**SUPPLIED RECORDS**
↓

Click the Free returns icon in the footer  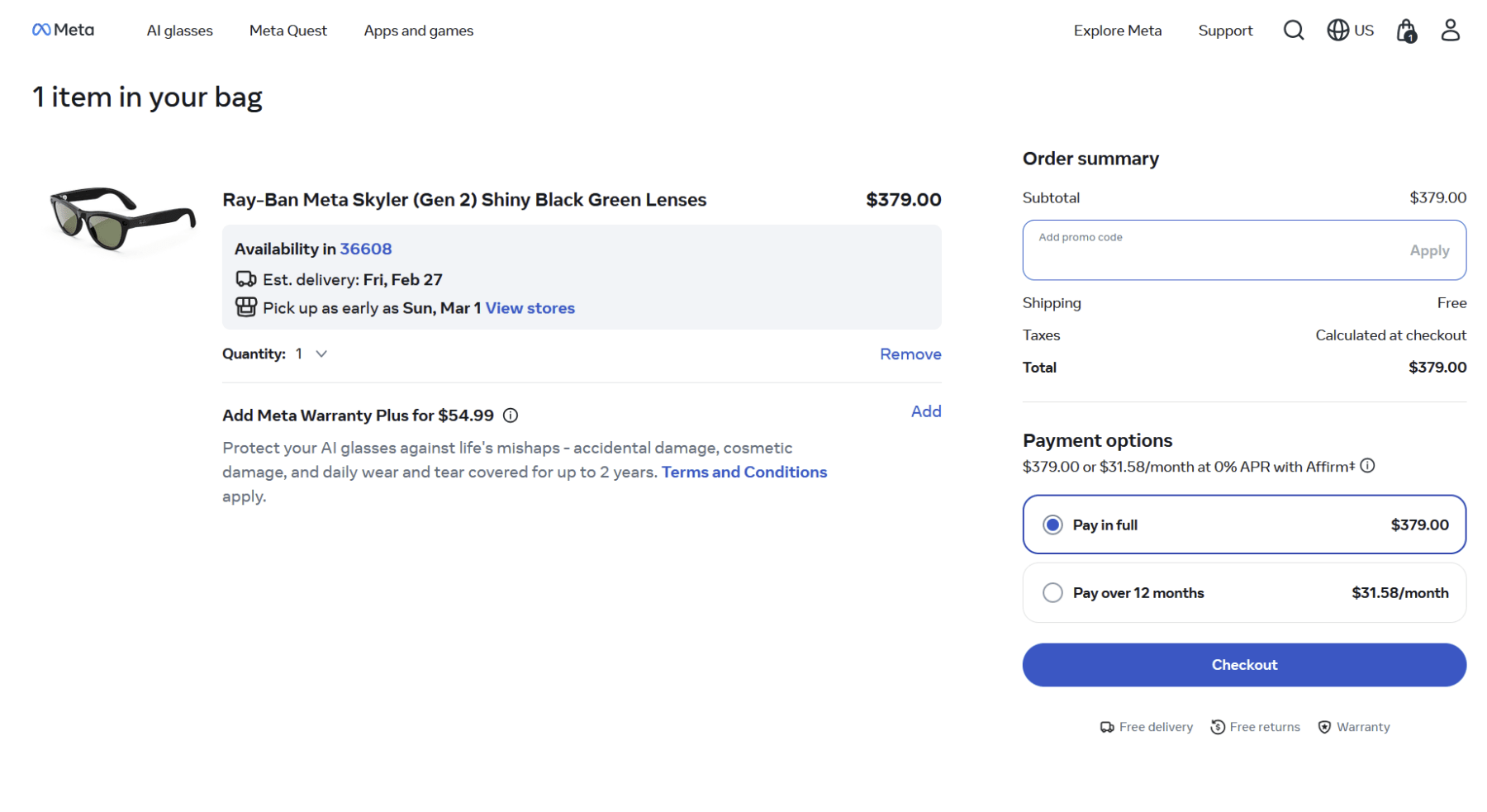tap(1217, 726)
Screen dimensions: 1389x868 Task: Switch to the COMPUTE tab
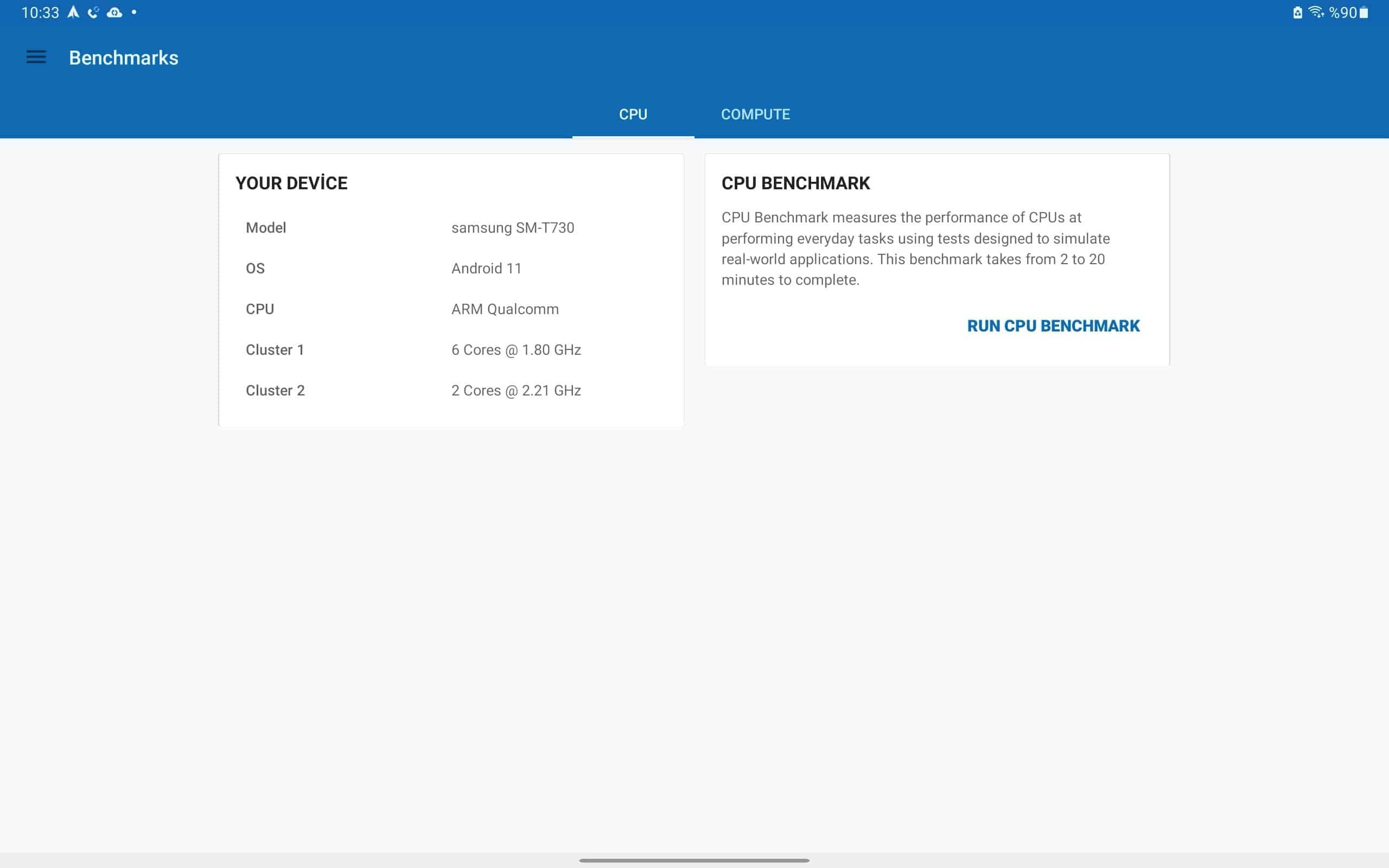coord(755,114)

↑
↓

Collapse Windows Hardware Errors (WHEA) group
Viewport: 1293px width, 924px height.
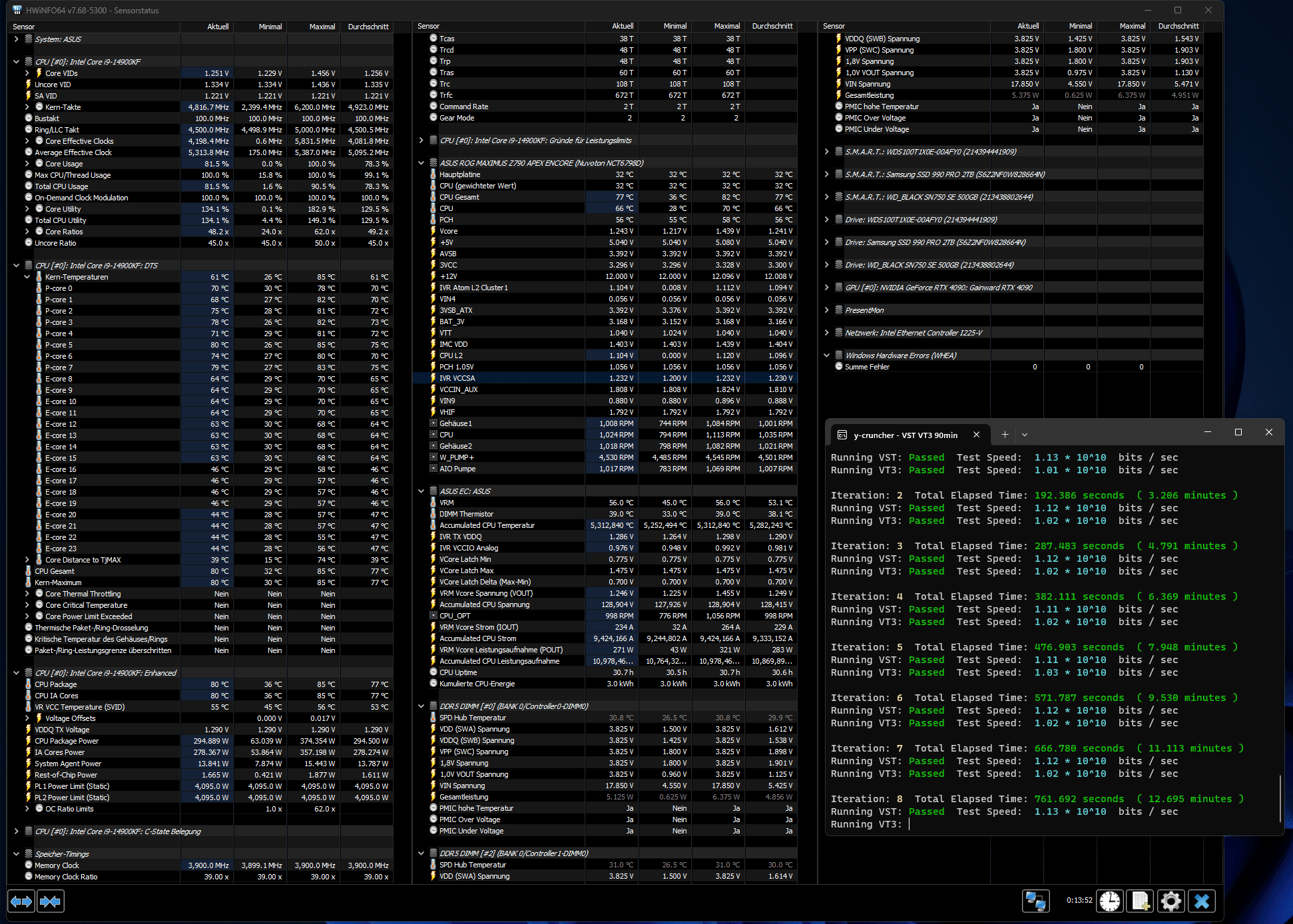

↑
↓

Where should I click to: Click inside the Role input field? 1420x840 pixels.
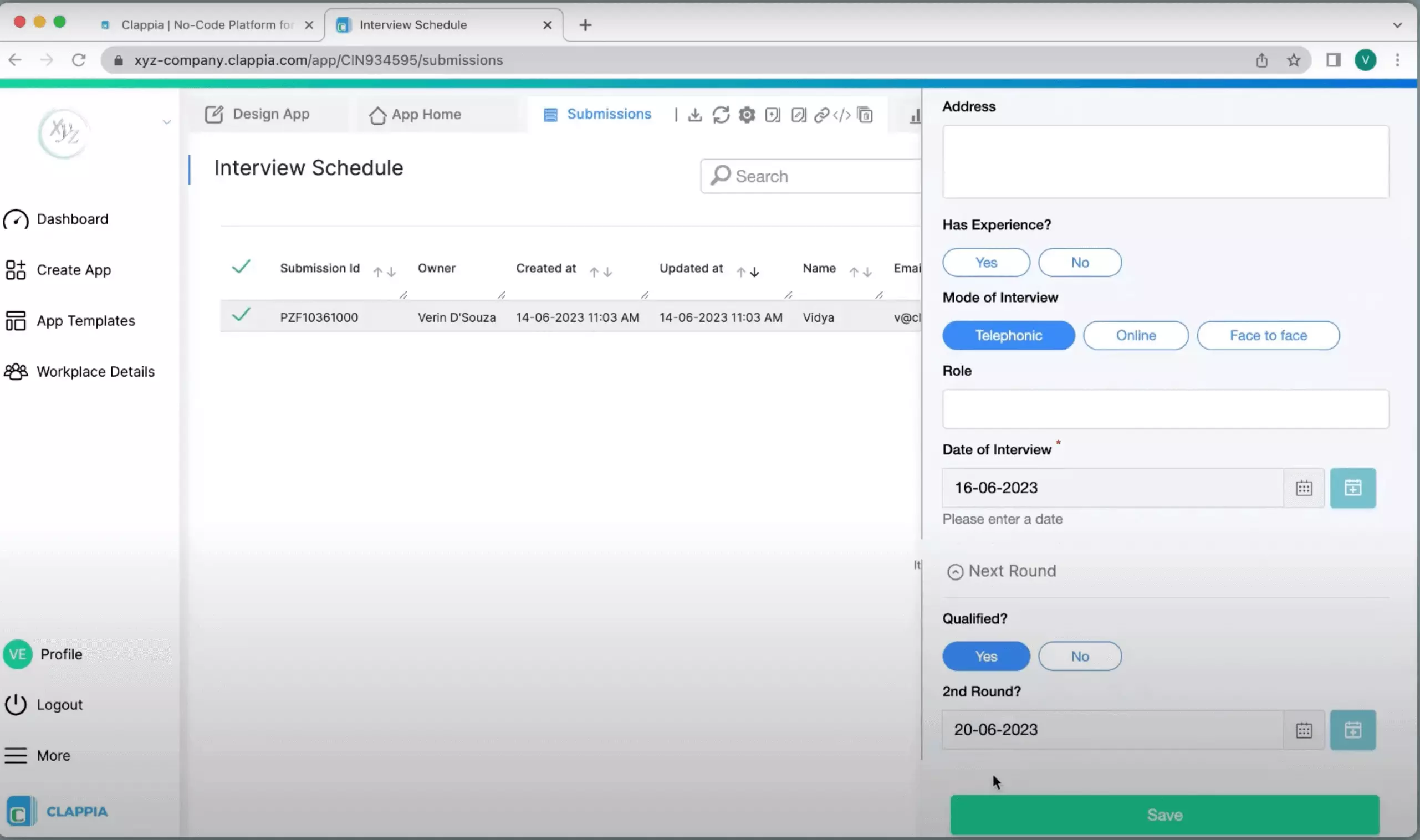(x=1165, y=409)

↑

**TASK REQUIREMENTS**
Output the lines above exactly, but only those between the line holding "Collapse Windows Hardware Errors (WHEA) group" and the line holding "Viewport: 1293px width, 924px height.", inclusive.

**TASK RESULT**
Collapse Windows Hardware Errors (WHEA) group
Viewport: 1293px width, 924px height.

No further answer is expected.